Only lines with the string "left" should be returned from the data below.
====
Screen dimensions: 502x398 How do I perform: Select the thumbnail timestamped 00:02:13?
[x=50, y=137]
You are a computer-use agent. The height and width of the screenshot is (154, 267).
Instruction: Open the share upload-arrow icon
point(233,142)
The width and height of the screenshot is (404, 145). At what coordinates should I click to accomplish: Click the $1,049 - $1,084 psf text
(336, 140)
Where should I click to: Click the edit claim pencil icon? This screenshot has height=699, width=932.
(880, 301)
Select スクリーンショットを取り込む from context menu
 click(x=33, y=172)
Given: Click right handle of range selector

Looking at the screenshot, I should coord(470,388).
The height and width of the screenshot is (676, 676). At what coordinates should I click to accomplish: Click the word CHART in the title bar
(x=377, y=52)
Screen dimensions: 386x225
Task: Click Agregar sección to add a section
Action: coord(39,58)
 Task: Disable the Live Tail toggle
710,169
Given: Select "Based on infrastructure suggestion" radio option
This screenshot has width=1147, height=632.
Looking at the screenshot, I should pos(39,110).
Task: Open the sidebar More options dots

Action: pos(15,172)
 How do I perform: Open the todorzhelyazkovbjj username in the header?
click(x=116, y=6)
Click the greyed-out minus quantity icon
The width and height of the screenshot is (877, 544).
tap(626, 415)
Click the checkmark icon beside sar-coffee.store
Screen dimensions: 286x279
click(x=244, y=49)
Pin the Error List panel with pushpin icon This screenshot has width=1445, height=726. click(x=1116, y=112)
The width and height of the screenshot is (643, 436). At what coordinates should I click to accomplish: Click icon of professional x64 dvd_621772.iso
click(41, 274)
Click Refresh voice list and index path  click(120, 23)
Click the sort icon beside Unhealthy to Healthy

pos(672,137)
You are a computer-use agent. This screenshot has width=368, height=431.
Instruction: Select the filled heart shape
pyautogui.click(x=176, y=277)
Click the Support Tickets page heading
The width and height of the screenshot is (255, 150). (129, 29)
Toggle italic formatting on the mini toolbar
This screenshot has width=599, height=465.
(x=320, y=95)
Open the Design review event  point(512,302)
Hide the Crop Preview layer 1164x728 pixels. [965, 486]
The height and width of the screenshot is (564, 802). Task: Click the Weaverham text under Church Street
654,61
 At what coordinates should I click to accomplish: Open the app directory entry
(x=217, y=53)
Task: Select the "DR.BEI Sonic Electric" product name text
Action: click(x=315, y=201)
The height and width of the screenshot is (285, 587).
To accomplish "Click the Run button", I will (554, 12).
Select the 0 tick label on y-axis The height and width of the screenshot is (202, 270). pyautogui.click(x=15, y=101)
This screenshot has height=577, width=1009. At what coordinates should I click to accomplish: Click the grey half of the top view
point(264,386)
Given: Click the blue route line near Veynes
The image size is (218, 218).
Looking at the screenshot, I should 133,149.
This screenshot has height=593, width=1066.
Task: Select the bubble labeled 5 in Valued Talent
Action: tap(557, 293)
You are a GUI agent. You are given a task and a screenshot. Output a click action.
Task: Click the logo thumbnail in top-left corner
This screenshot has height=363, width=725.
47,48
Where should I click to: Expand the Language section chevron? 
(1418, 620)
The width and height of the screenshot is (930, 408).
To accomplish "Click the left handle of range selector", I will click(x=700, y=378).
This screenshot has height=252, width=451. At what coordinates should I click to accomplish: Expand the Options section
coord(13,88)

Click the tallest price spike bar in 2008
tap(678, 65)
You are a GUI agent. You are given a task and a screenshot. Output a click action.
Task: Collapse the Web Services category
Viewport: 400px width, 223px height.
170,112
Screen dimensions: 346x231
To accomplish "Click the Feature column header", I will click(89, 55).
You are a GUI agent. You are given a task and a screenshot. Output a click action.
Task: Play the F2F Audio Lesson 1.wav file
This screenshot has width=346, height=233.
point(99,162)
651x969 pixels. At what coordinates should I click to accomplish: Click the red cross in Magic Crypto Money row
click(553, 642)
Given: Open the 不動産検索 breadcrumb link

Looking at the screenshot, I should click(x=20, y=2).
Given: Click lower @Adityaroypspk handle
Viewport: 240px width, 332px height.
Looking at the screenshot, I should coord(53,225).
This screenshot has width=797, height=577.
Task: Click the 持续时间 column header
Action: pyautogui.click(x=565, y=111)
====
#### [Answer space]
Task: Click the logo thumbnail in top-left corner
To accomplish "Click the left handle of range selector", I will click(x=700, y=378).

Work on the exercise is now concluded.